Nintendo (NASDAQOTH:NTDOY) is a producer of video game hardware and popular titles filled with beloved characters like Mario, Yoshi, Pokemon, and Zelda. Nintendo's fiscal year ends in March, so the company recently disclosed its full-year 2018 results, along with guidance for its upcoming fiscal year.
The market had a very volatile reaction to Nintendo's report, plunging some 5% the next day but then recovering nearly 7% the day after. Investors appeared to initially worry over the company's tepid guidance before coming around to the conclusion that that guidance was conservative. Here are all the ins and outs of Nintendo's latest outlook.
For the full year, Nintendo grew revenue 13.7% and net income a whopping 39.1%. The strong results came from a second year of solid, if not spectacular, Nintendo Switch sales, along with outperformance on the software side. Nintendo's Switch, its newest gaming system unveiled in early 2017, sold 16.95 million units, up 12.7% year over year. But it was the gaming software that really picked up in 2018, growing a massive 86.7% to 118.55 million units. Software sales are higher margin than hardware, which is why Nintendo's profits surged as much as they did.
On the other hand, 2019 guidance wasn't quite so encouraging. Nintendo guided for only 18 million Switch units and 125 million software units for the upcoming year. Nintendo also forecast only 4.1% revenue growth and 6.3% operating profit growth, far lower than the figures posted in fiscal 2018.
Beyond the guidance, Nintendo executives were very cautious on the outlook, indicating that they wouldn't be unveiling a new low-cost Switch at this June's Electronic Entertainment Expo, which some industry followers were expecting. Management also didn't give a timeline for China sales after recently announcing a partnership with Chinese gaming giant Tencent. Investors had been hoping for more optimistic figures in 2019, given recent reports of new Switch models and the Tencent partnership.
Slow and steady wins the Mario Kart race
However, some analysts think the Japanese giant is being conservative with these estimates. Last year, the company originally offered an aggressive outlook for 2019 -- at least for Switch sales. Nintendo initially anticipated 20 million units, but that was later revised downward, and the final figure came in at 16.95 million. As a result, it's possible Nintendo's current guidance reflects more conservatism on management's part, so as not to underwhelm expectations this time around.
However, it should not go unnoticed that while Switch sales underwhelmed initial expectations last year, overall software sales trounced expectations, driven by the runaway success of Super Smash Bros. Nintendo initially forecast only 100 million software units this time last year, yet software units wound up beating that figure by 18.5%. That outperformance allowed Nintendo to meet its yearly guidance for revenue and handily beat its overall operating profit guidance by 11%. Given that the company underestimated its software units sold by over 18% last year, the mere 5.4% unit growth forecast for 2019 could certainly prove low.
More specifically, the current forecast doesn't include any potential China sales from the Tencent deal.

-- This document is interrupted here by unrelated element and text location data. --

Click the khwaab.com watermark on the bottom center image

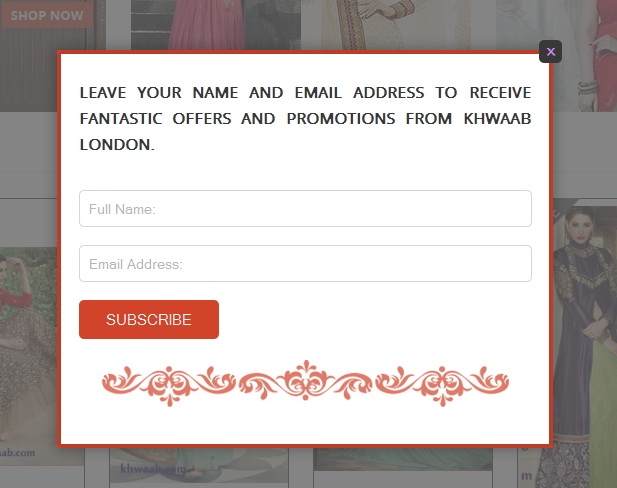tap(153, 469)
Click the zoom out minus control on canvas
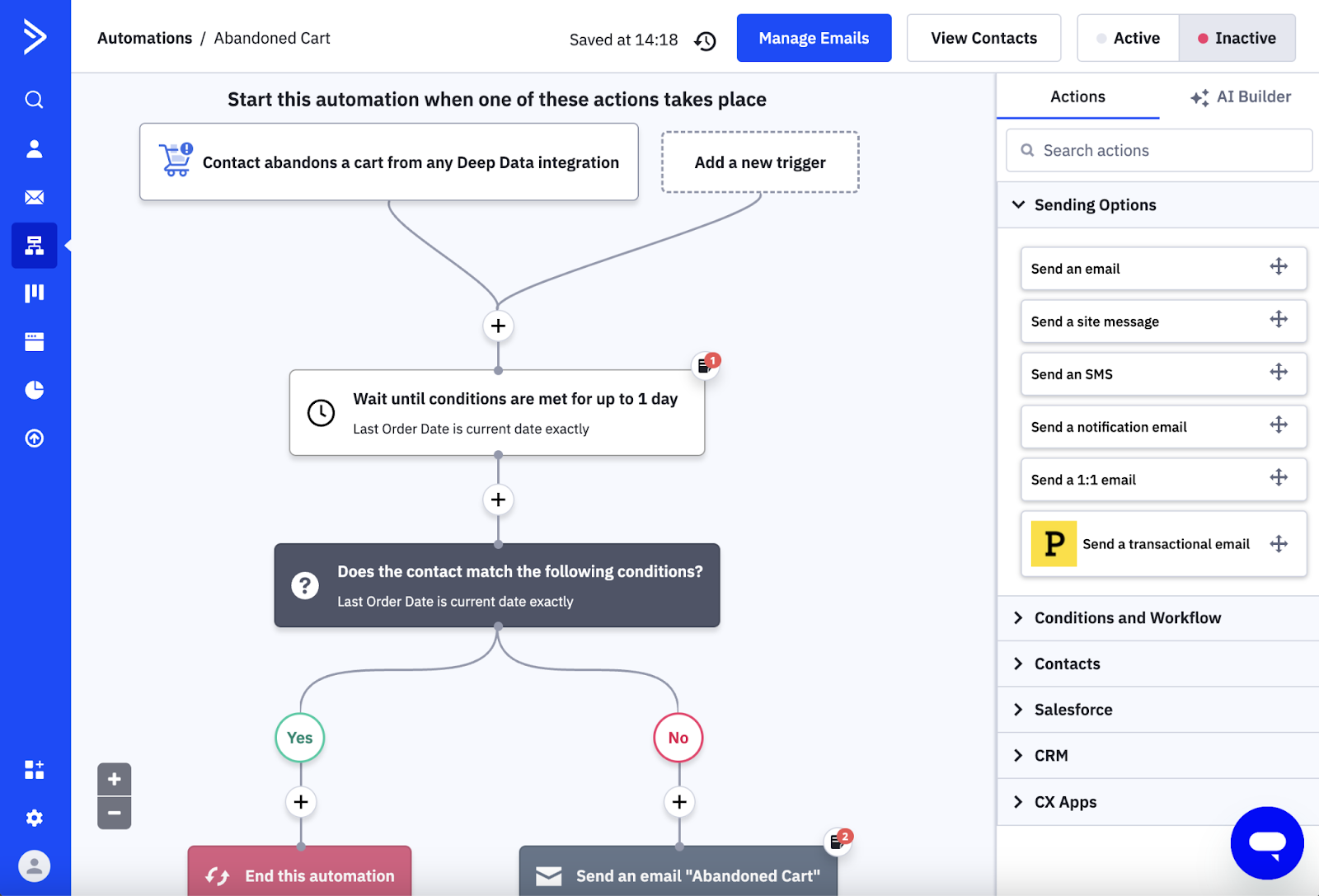The width and height of the screenshot is (1319, 896). coord(114,814)
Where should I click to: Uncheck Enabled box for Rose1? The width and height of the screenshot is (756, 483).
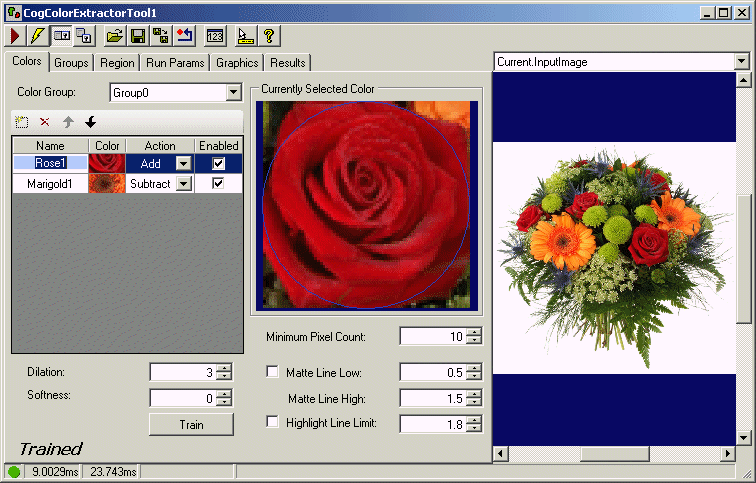click(219, 163)
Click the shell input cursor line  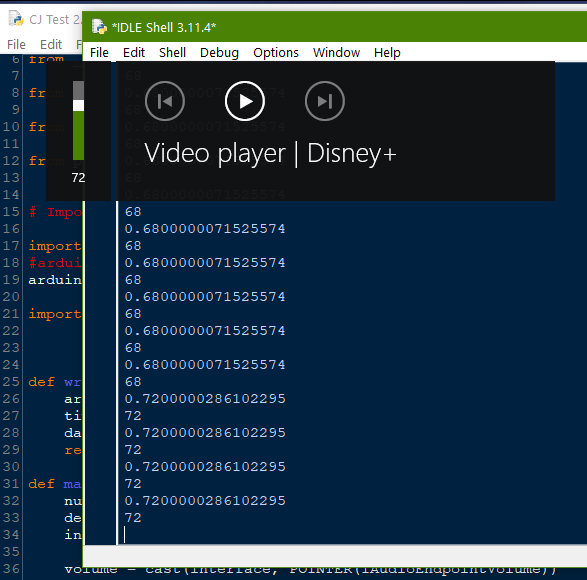[352, 535]
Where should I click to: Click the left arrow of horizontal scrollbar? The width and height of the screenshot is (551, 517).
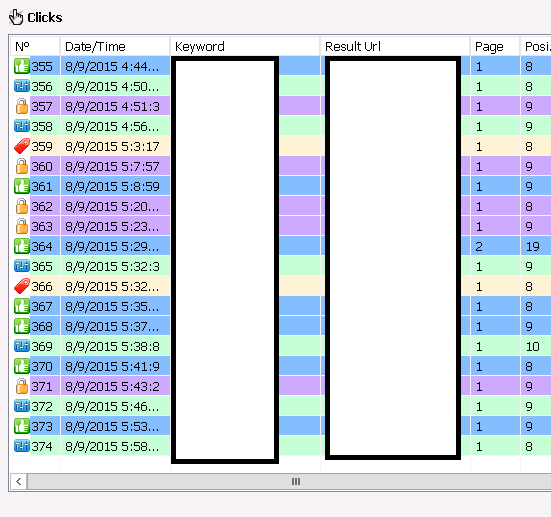click(x=19, y=481)
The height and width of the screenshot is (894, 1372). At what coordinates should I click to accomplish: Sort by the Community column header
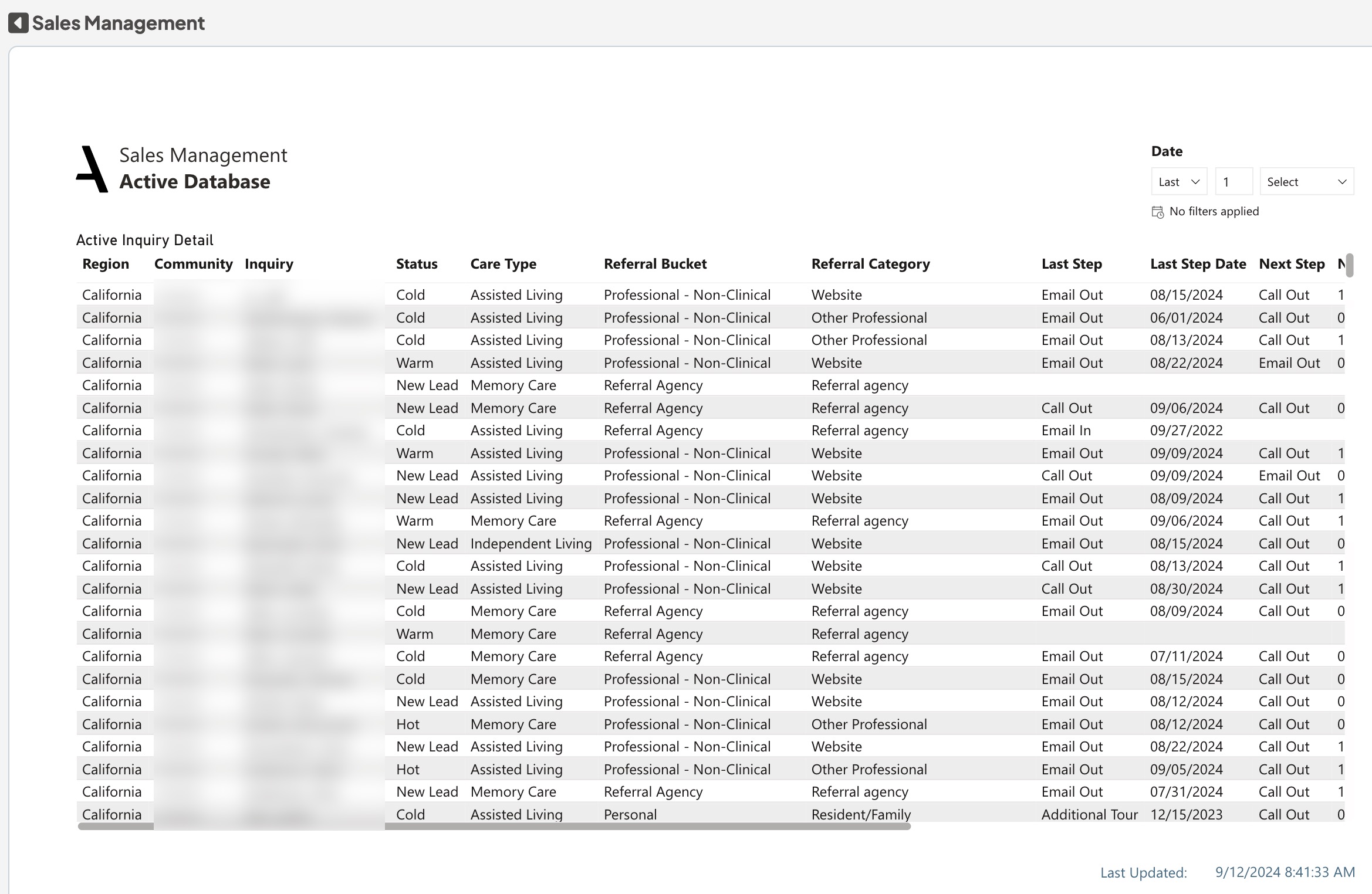(x=193, y=264)
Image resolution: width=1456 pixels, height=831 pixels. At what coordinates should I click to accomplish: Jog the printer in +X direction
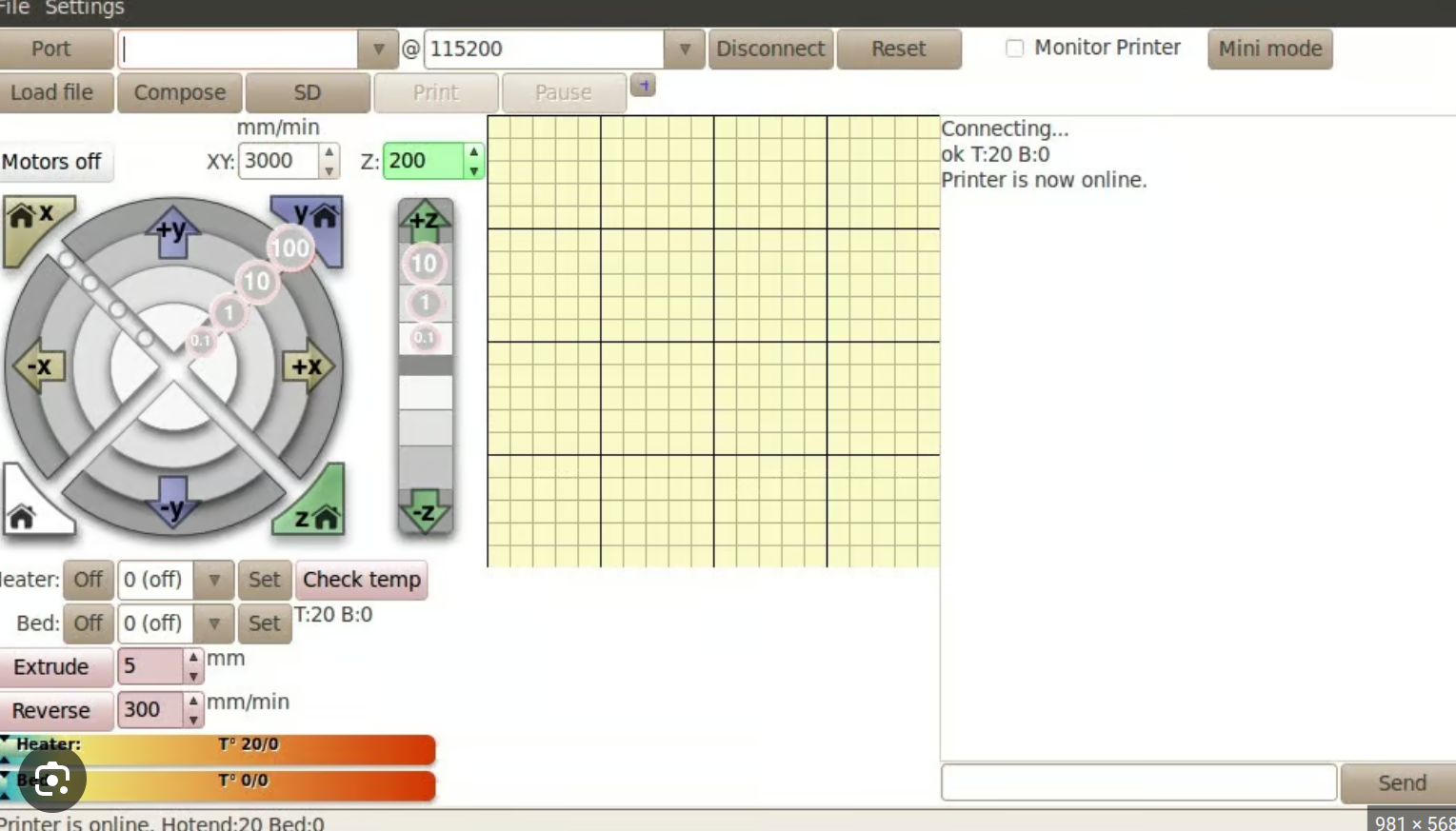pyautogui.click(x=309, y=366)
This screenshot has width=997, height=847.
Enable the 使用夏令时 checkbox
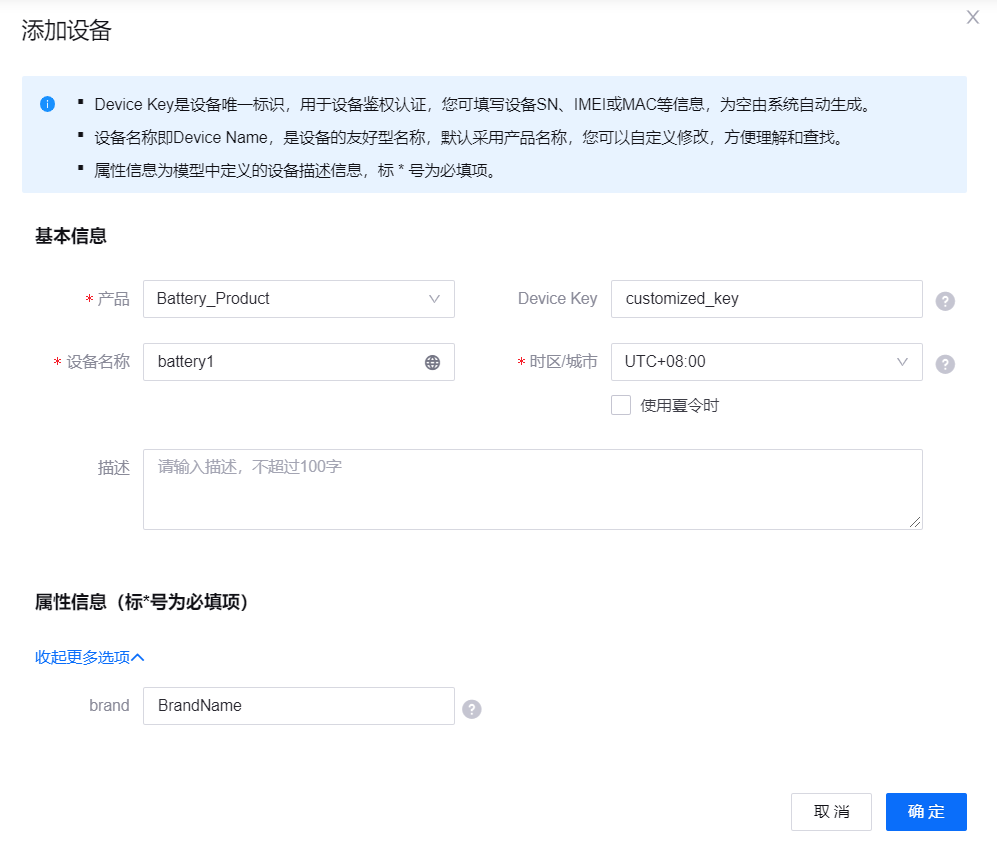point(621,405)
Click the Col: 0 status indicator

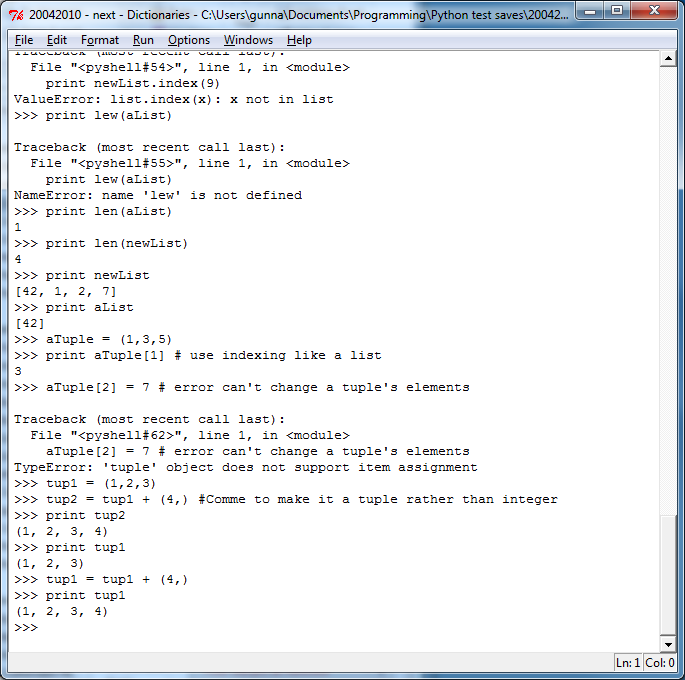click(x=659, y=663)
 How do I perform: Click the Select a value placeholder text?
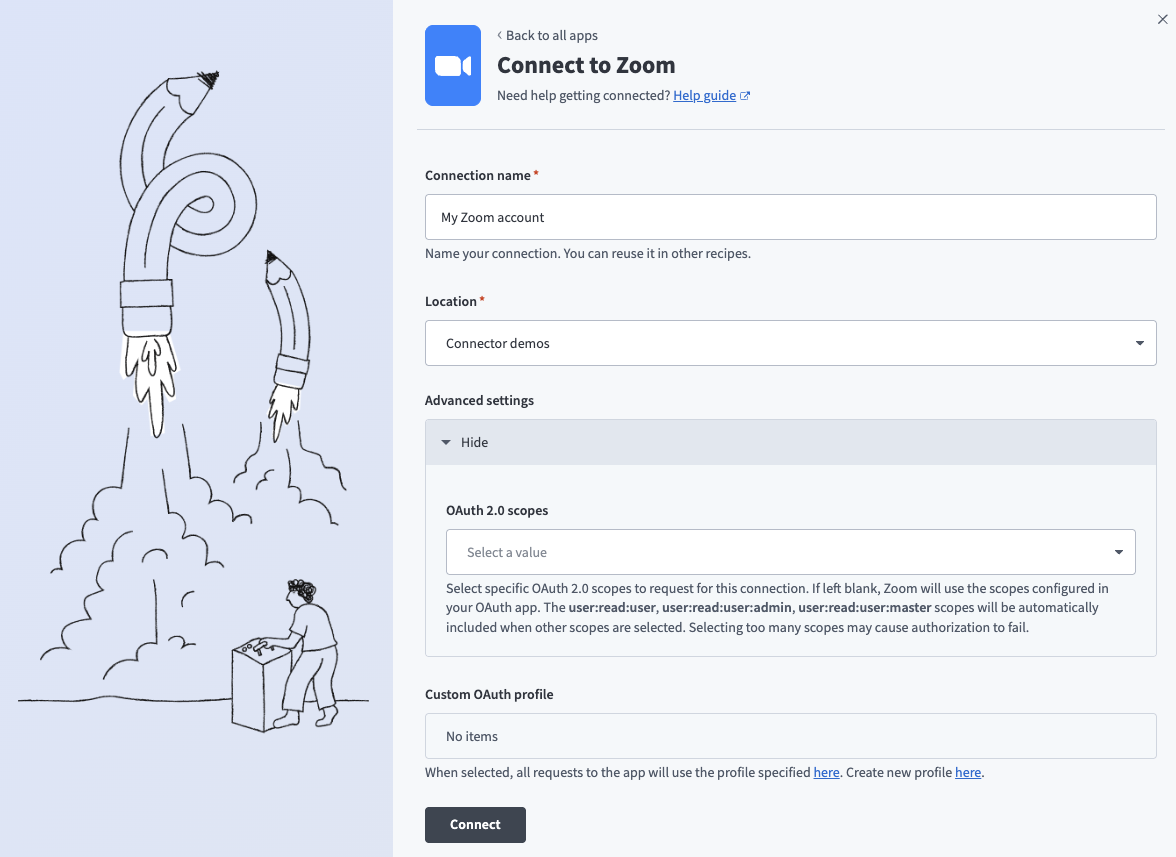[506, 551]
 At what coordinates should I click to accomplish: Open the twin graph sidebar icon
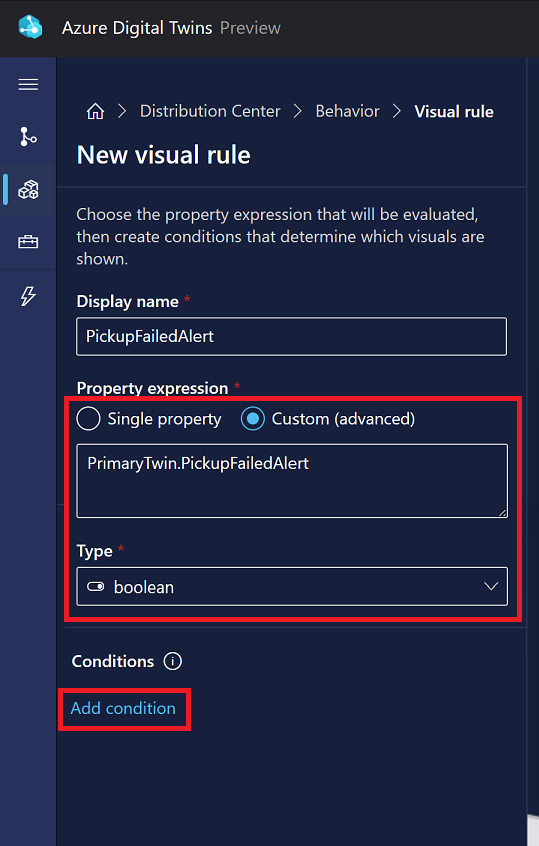(x=28, y=137)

While it may take some time for Nintendo to get the Switch and its related software modified and approved by the Chinese government, there's a clear possibility of sales in that important market this year, given that we're only at the end of April.
In addition, Nintendo is set to release two new mobile games this summer, Dr. Mario World and Mario Kart Tour. These will be just the fifth and sixth mobile apps by Nintendo, which has been cautious in its approach to mobile gaming. Since mobile gaming is big business but something of a new venture for Nintendo, management is likely being cautious around its mobile sales as well.
Nintendo continues to be a leading IP player
Based on the company's current profit forecast for fiscal 2019, Nintendo trades at roughly 22 times forward earnings. That's not screaming cheap, so investors bullish on the stock must have faith management is in fact being relatively conservative with its outlook. But with two new Switch models due out later this year, two more mobile titles, the Tencent agreement, and several other initiatives to leverage its beloved IP, from T-shirts to the soon-to-be-released Pokemon Detective Pikachu movie, investors have every right to believe Nintendo could outperform its lackluster guidance.